The cheap era is over. It is unsure if costly water transfers can sustain lucrative but thirsty crops, like almonds and pistachios. Farmers lost US$2.2 billion in 2014. Less water may mean fallowing more land.
Money must also be found, most likely from higher user fees, to earthquake-proof neglected pipes and canals. The "Big One", a slip on the San Andreas Fault, could breach the century-old Los Angeles Aqueduct, which channels water from the Owens Valley to Los Angeles.
Lucy Jones, a United States Geological Survey seismologist, told the Los Angeles Times a monster quake is "the biggest single vulnerability we're facing in Southern California".
The state has contingency plans for quakes, but seems blindsided by the threat of prolonged drought. Cooley says California needs a better water strategy than just hoping it will rain. Last November a water bond earmarked US$2.7 billion for storage. Dams are the most expensive option, and agribusiness would have to stump up billions as the bond only covers public use. The cheaper alternative is to replenish depleted aquifers.
Rationing is the new normal, as agencies like the Metropolitan Water Board of Southern California consider slowing the flow. Higher water bills, retrofitted pipes, grey water, drought-resistant gardens and desalination - a US$1 billion San Diego plant will produce 189 million litres a day, 7 per cent of need, in 2016 - all toll the bell for the hosing of summer lawns.
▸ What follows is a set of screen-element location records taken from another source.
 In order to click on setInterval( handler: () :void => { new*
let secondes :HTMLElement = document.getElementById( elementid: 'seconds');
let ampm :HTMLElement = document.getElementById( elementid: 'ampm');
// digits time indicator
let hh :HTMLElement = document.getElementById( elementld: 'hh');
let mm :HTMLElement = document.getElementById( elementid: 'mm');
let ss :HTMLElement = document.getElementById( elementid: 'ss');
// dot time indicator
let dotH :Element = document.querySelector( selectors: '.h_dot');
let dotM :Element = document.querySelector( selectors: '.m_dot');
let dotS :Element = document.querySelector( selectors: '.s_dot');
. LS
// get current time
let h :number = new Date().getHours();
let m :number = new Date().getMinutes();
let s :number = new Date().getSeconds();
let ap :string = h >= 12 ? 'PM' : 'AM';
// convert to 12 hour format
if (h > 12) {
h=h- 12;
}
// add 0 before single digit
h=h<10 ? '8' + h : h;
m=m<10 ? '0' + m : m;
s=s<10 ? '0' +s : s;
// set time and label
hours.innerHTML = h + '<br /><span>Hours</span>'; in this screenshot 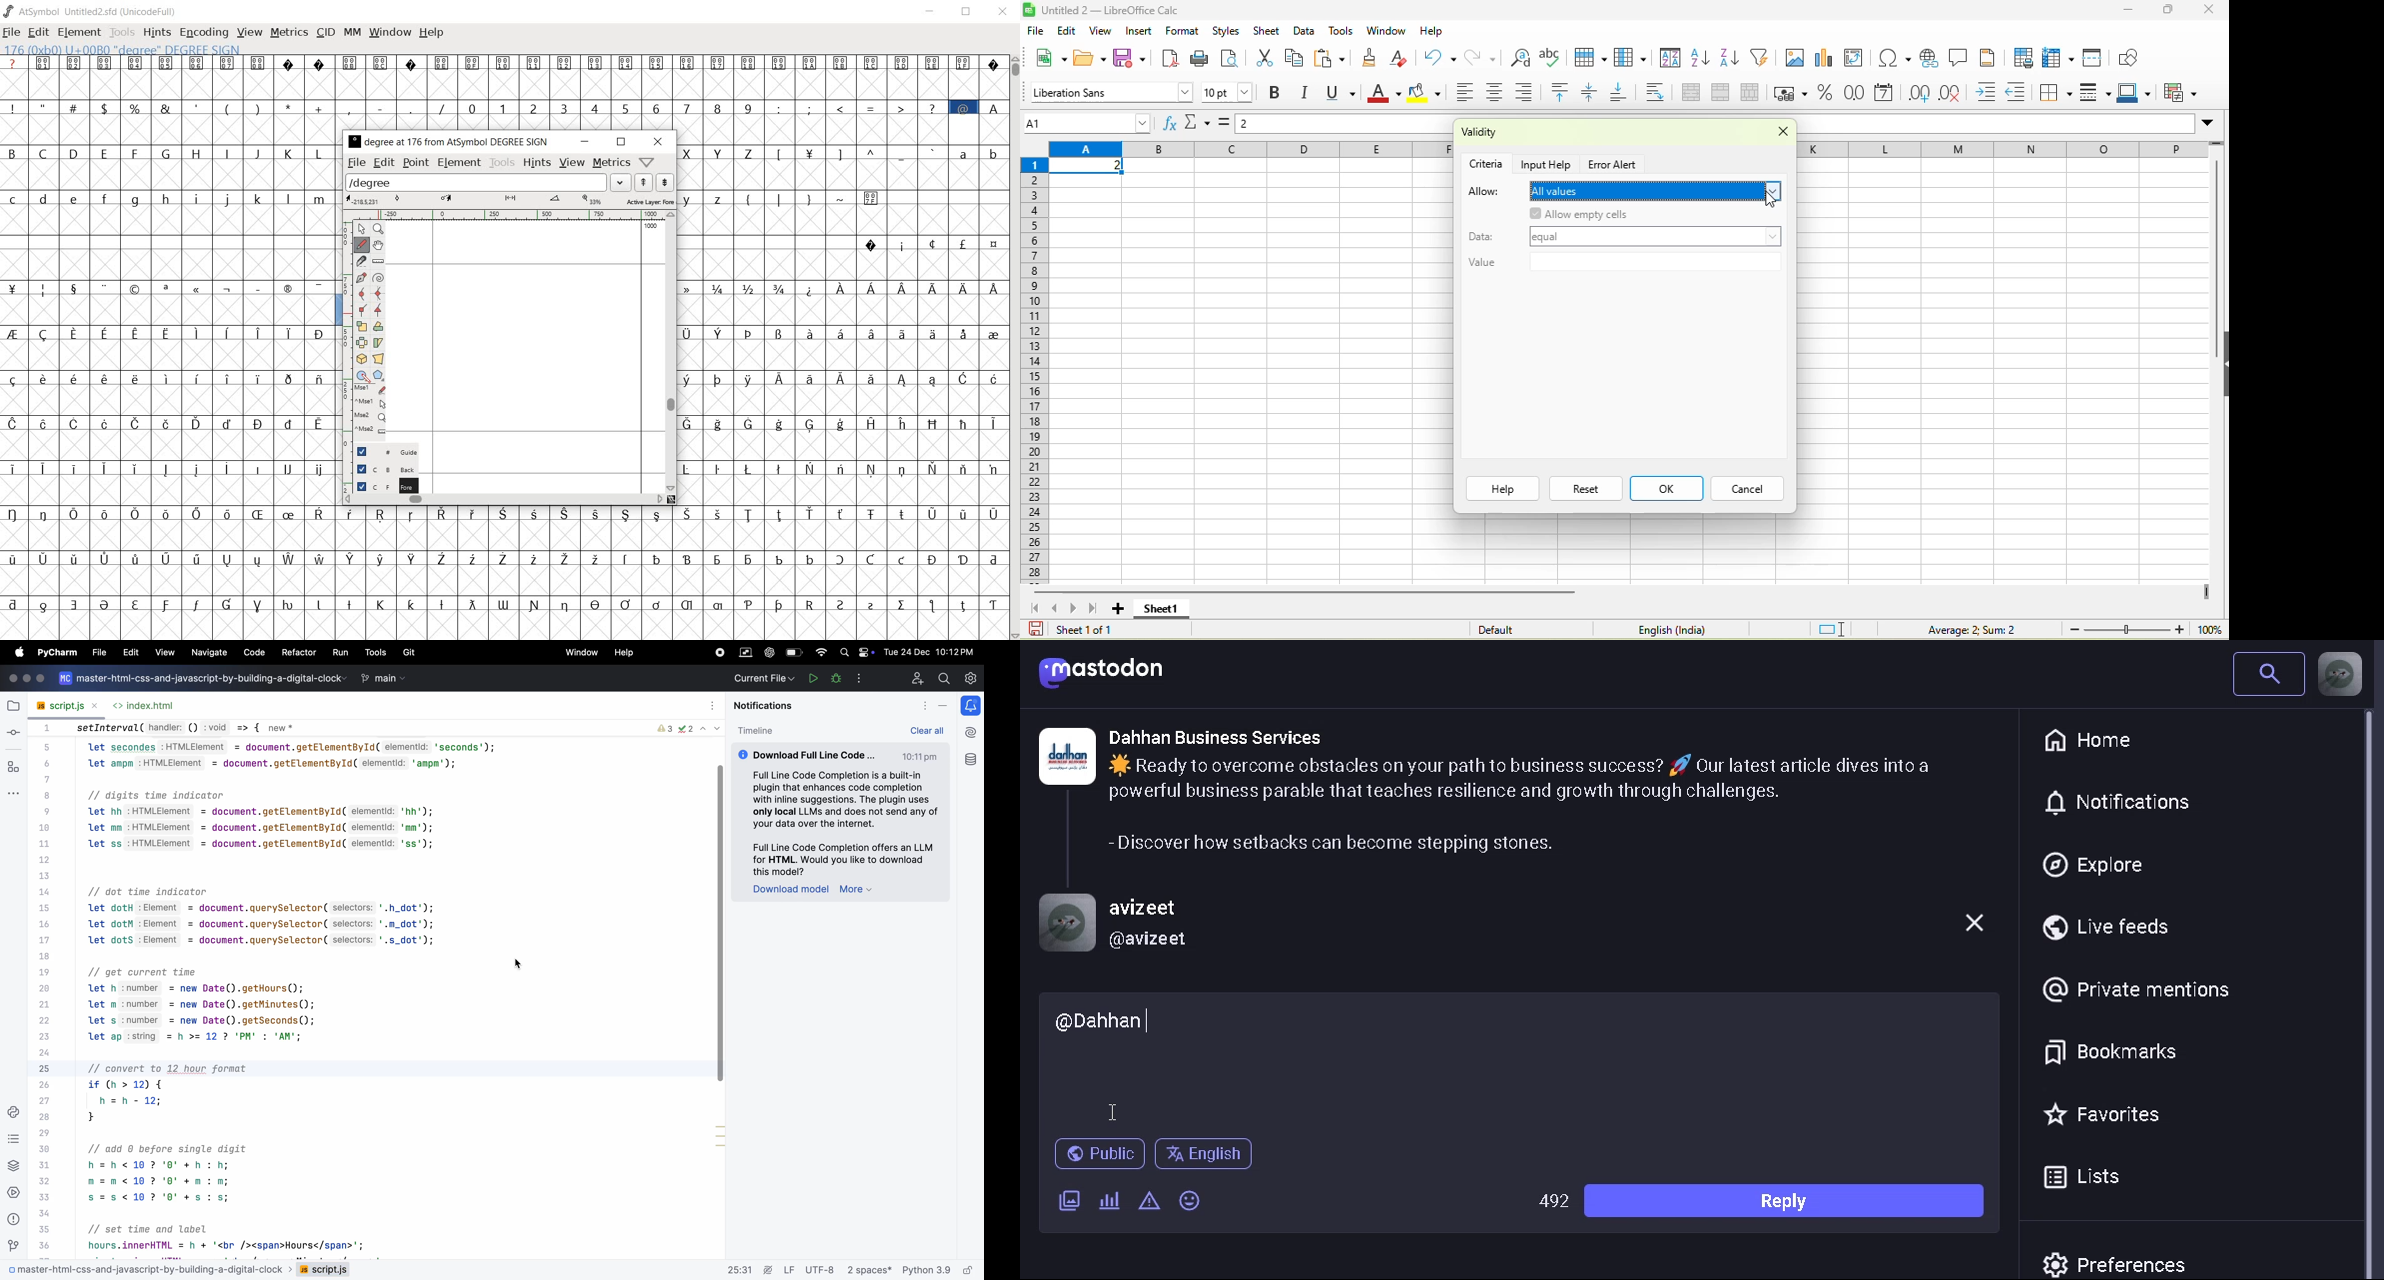, I will do `click(285, 990)`.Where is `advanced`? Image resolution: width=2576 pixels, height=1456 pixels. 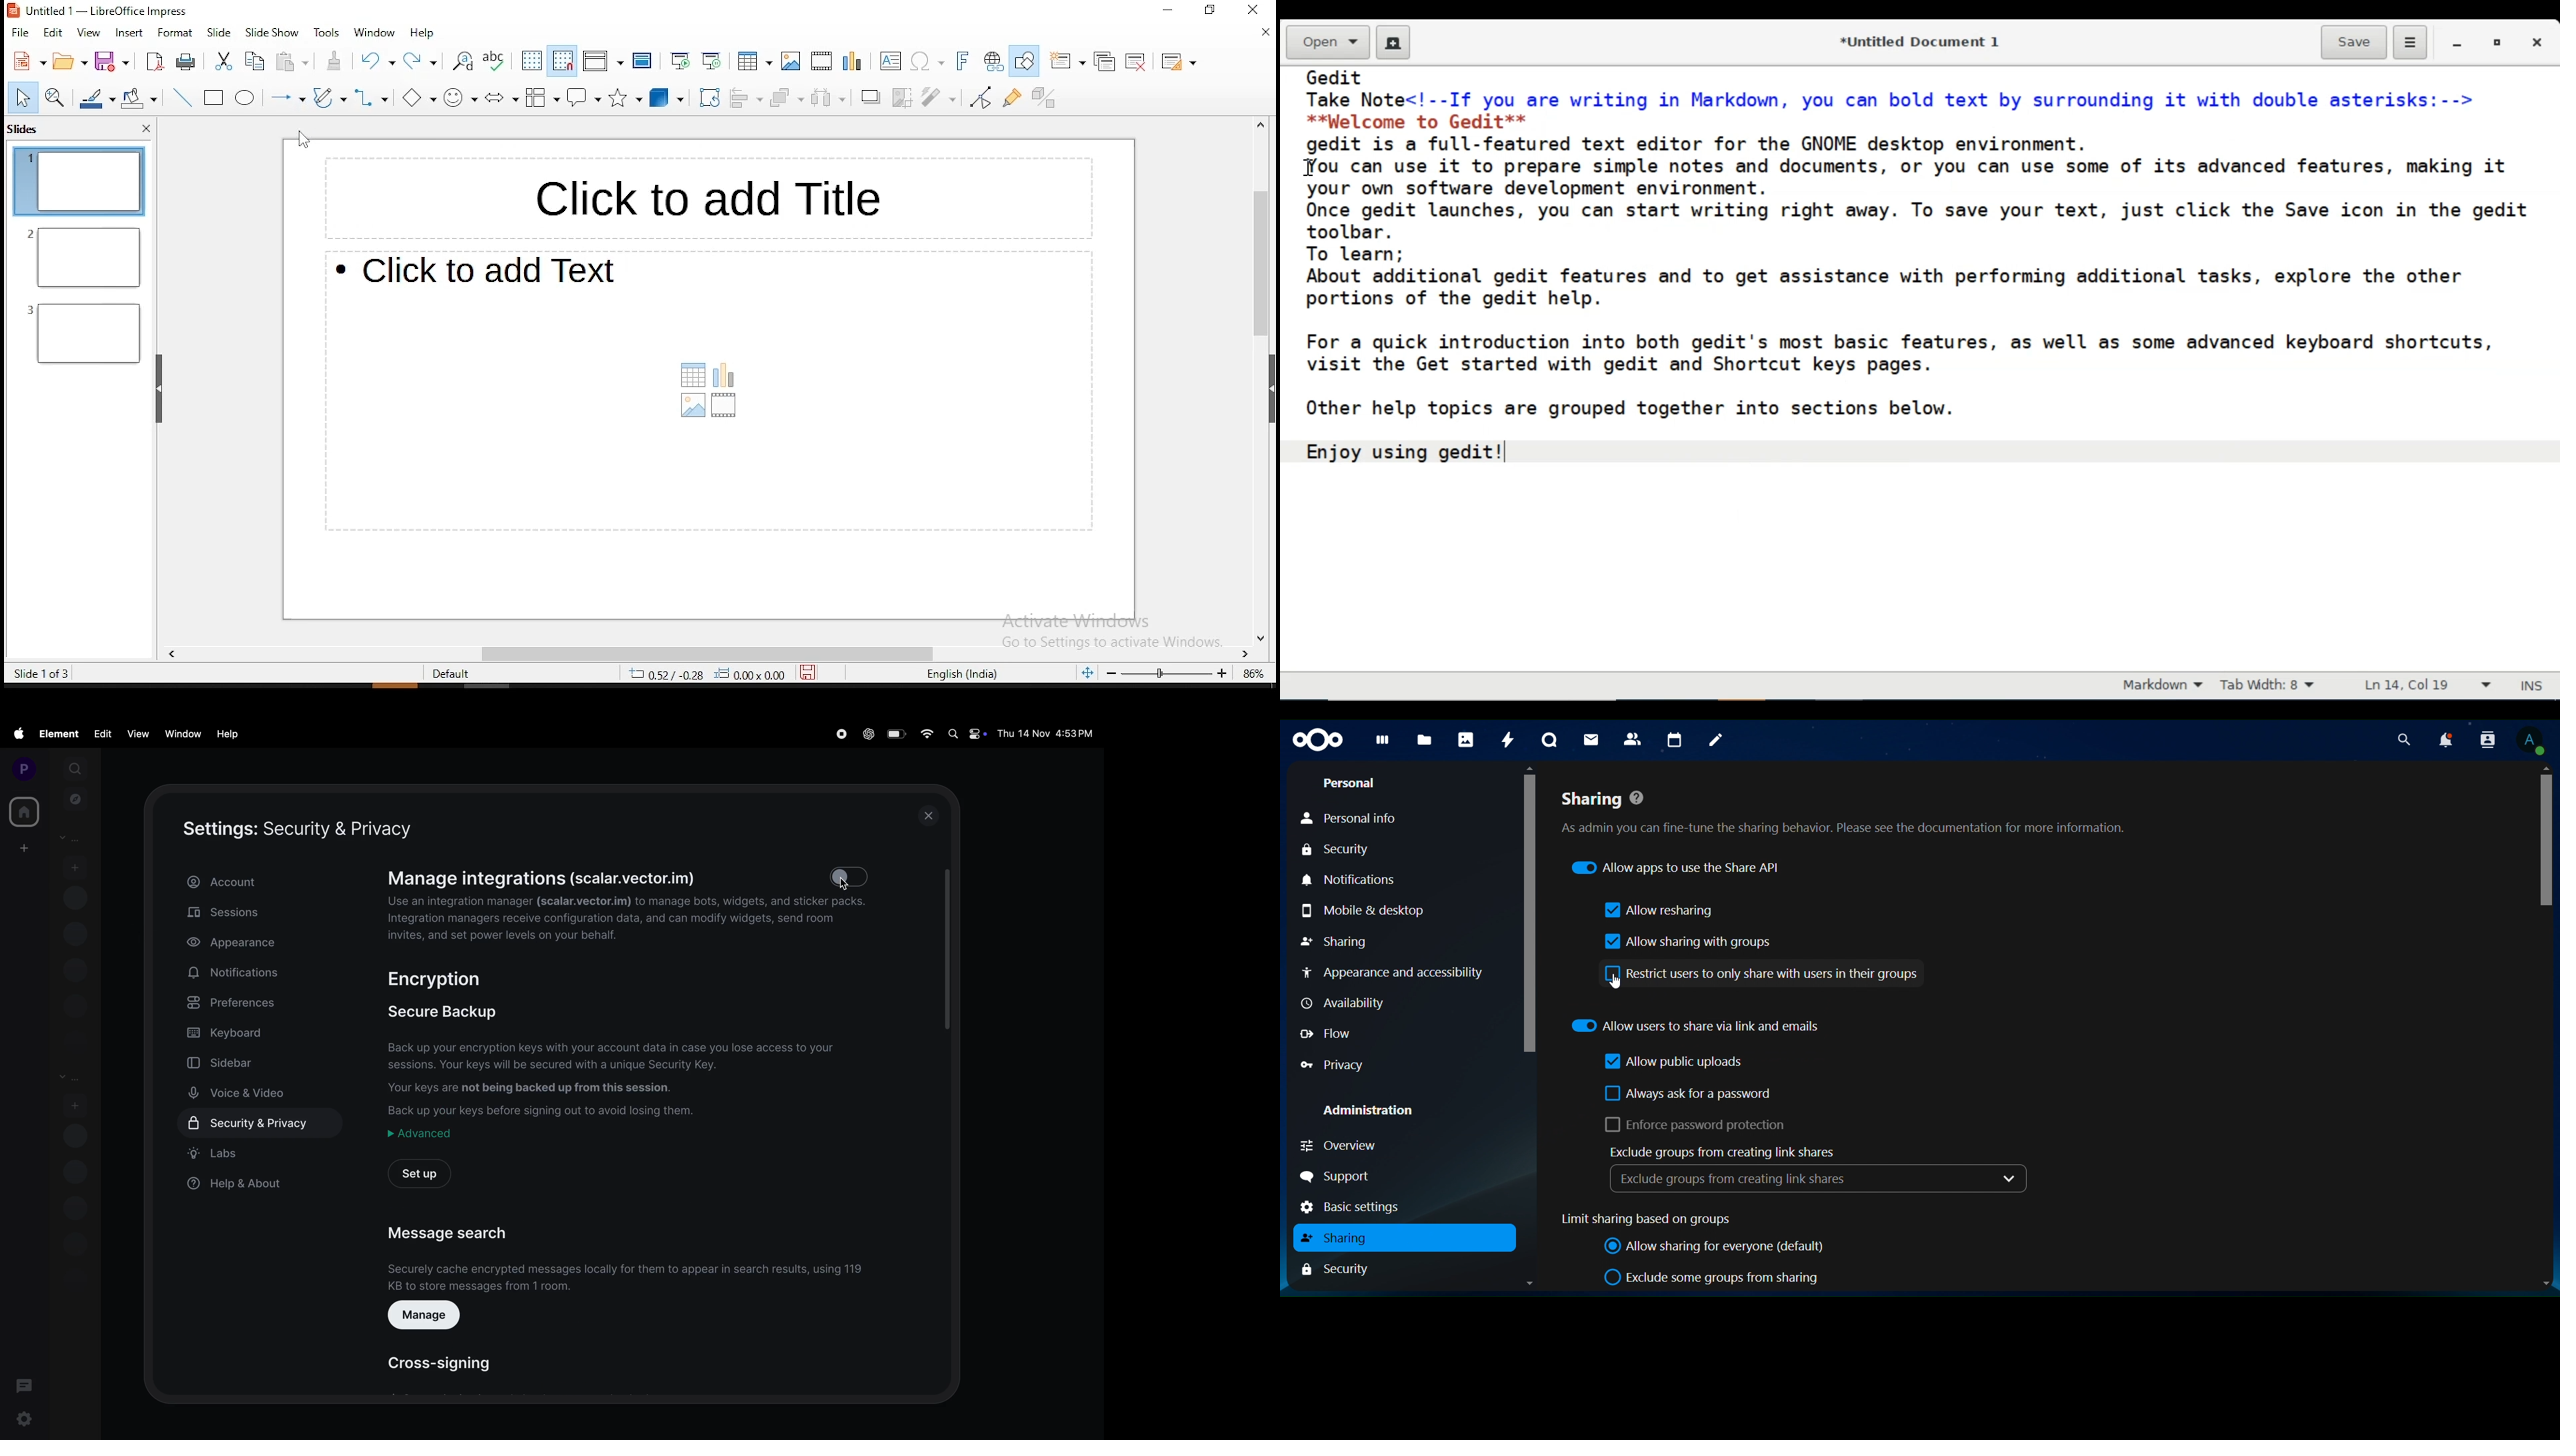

Improving efficiencies are also low-hanging conservation fruit, a goal that can draw on the state's record of innovative, high-tech ingenuity. But, ultimately, California needs a major rethink, rejecting the notion nature can be "tamed" for human benefit. This will mean reversing a century of federal activity, so that wetlands are re-wilded and water soaks into aquifers rather than running to the sea. In a climate change world, stalked by drought, subjugating economies to the environment may be the best hope.